WORDS
When you read the following please be assured I have not lost my mind. Instead understand that I have always been interested in the freedom that art allows, in its objects, and as a place to change how one understands the lived experience.
​
How does one use these rather functional, prescribed words to describe what it means to make art? To, in some small way, describe the way in which the mind works, or sees, or hears, and how this impossibility of describing and transcribing the infinity of life and imagination, which, trapped here in the folds of history and the future and the impossibility of space/universe/mind/god/nothing/, even color, color!!!, try in some way to describe what it means to create objects, art, and then tell you what those objects are and or what they mean. How wonderful that you could read these words and almost understand some semblance of the utter confusion that I feel in attempting to understand this world and my culture, where I am supposed to be rational, good, stay skinny, get rich, be friendly, stay in shape, eat well, be healthy, be creative, influence people, get famous, be happy, be happy, be happy, fit in, and yet create objects that capture the vastness of imagination, and that also express my own fear and doubt and happiness and wonder and confusion as to what it means to exist and have the freedom and power to shape materials, to touch, wonder, love, be confused, and want to cry/laugh/breath - chaos, change, c c c c c c c c, letters, shapes on the page. Below are the words I am expected to write, how beautiful to have the choice.
​
My artistic enthusiasm arises from curiosity and an interest to explore conceptual notions, media and technical processes. The limitless bounds, possibilities, and formlessness of artistic practice provide a groundwork for investigating my understandings and interests in the world.
​
Inspired by Plato’s Allegory of the Cave my most recent research utilizes mixed-media techniques to explore notions of perception. These objects explore the shifting perceptions necessitated through daily interactions between analog and digital experiences. Through varying iterations of forms the limitations of objects and their creation is deconstructed and reassembled. In this space there is no original, instead the boundary between what is real and simulated is overcome through continuous interpretations, and the unbounded possibilities of artistic practice, a space between perceptual expectation and the unknown is created.

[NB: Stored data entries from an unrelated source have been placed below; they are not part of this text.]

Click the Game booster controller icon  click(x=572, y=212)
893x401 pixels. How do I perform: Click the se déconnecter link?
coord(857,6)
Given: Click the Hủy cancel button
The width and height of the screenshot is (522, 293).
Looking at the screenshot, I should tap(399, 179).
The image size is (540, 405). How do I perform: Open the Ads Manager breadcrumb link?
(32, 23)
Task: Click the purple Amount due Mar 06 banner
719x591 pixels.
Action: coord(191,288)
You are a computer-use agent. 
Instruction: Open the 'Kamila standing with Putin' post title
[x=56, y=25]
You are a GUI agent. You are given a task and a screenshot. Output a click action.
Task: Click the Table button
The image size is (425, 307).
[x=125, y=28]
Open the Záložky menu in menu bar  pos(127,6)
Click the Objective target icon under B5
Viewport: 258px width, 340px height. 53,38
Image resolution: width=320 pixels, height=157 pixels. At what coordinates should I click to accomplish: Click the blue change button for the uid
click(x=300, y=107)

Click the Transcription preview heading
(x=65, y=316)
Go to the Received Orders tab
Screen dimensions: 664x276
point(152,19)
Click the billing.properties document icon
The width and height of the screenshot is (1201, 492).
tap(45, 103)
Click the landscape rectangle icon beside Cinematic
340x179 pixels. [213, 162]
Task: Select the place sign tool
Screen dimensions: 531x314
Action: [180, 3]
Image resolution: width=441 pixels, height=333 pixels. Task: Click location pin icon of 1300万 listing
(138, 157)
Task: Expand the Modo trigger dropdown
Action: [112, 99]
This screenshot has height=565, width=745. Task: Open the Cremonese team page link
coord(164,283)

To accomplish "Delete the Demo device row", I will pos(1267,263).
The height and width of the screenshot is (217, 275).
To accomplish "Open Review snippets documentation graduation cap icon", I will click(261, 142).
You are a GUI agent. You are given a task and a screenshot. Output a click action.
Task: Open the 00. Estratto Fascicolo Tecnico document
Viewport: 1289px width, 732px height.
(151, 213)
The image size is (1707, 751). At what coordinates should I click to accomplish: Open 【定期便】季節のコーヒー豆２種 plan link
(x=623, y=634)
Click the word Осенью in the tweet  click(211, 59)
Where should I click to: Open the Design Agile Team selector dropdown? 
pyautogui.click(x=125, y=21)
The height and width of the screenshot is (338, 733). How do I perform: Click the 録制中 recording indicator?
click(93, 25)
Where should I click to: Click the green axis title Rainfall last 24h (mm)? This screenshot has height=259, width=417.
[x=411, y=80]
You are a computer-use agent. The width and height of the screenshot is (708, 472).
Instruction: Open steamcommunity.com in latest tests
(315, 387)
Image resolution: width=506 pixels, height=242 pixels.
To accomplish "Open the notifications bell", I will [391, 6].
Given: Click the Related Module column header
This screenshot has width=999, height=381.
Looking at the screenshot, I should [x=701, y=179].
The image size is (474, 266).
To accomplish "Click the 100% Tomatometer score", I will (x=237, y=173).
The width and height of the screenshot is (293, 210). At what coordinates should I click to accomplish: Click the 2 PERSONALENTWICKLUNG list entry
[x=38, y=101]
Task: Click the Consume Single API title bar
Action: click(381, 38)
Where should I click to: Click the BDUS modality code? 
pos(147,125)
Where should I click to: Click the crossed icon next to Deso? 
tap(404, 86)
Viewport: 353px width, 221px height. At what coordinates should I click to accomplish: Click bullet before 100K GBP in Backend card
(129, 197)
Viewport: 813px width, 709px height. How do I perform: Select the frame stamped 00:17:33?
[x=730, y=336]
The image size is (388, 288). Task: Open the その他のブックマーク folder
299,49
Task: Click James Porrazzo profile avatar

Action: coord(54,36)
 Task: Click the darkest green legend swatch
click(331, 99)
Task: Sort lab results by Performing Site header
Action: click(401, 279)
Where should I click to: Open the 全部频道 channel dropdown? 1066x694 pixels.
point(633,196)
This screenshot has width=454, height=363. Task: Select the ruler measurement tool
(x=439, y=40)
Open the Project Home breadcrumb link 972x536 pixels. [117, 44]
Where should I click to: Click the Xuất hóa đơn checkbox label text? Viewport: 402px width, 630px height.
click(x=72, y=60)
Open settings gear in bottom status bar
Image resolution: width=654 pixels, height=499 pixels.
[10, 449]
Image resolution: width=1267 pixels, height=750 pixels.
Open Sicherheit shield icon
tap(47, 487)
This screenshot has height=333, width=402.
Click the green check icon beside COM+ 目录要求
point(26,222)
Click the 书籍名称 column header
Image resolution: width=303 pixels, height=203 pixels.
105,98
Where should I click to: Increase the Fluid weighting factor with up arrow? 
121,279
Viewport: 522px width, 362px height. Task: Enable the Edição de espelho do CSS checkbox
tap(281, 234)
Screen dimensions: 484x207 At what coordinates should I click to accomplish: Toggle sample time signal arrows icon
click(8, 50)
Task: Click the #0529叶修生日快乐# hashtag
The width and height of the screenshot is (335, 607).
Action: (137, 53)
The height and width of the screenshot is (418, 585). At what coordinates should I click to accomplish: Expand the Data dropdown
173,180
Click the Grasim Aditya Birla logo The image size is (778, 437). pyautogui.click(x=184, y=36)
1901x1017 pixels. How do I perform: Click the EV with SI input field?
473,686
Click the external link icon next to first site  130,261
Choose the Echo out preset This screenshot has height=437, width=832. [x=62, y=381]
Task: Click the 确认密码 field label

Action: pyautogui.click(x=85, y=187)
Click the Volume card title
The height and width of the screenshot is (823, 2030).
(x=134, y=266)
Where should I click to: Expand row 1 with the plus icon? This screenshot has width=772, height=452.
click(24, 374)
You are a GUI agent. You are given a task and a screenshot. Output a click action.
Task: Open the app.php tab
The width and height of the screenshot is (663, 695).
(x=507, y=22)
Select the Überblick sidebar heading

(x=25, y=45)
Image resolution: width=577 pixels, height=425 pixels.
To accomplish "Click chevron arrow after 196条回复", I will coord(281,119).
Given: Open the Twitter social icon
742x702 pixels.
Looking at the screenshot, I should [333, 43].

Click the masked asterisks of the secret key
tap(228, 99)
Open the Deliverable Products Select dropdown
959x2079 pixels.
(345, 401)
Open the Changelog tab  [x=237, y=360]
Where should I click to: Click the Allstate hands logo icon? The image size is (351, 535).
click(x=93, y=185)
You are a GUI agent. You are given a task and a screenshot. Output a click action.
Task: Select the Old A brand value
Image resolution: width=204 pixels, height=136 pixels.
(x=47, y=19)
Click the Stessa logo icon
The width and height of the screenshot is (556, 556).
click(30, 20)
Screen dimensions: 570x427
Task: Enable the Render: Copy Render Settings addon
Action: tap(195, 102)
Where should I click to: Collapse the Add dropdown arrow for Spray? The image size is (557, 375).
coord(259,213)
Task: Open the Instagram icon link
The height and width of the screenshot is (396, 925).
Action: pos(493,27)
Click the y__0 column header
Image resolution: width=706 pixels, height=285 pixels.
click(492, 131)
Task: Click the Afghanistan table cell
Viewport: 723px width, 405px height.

I often use clay due to my familiarity with it materially, and as it provides an excellent platform of creation due to its vast potentiality. Specifically, I am drawn to its malleability and its ability to capture the haptic experience that acts upon it. Historically, through its longevity, ceramic materials archived cultural ideas, which presents a rich conceptual groundwork as it records those occurrences. This contrasting quality, of being both ephemeral and permanent, provides interest, both materially and conceptually.
In short, I see myself as a maker. There is satisfaction in being able to control and alter materials, to produce those things that can be helpful, or make the world a more interesting place. My hope is that the work raises questions, creating some sense of wonder in the viewer, a wondering of what is, and what could be.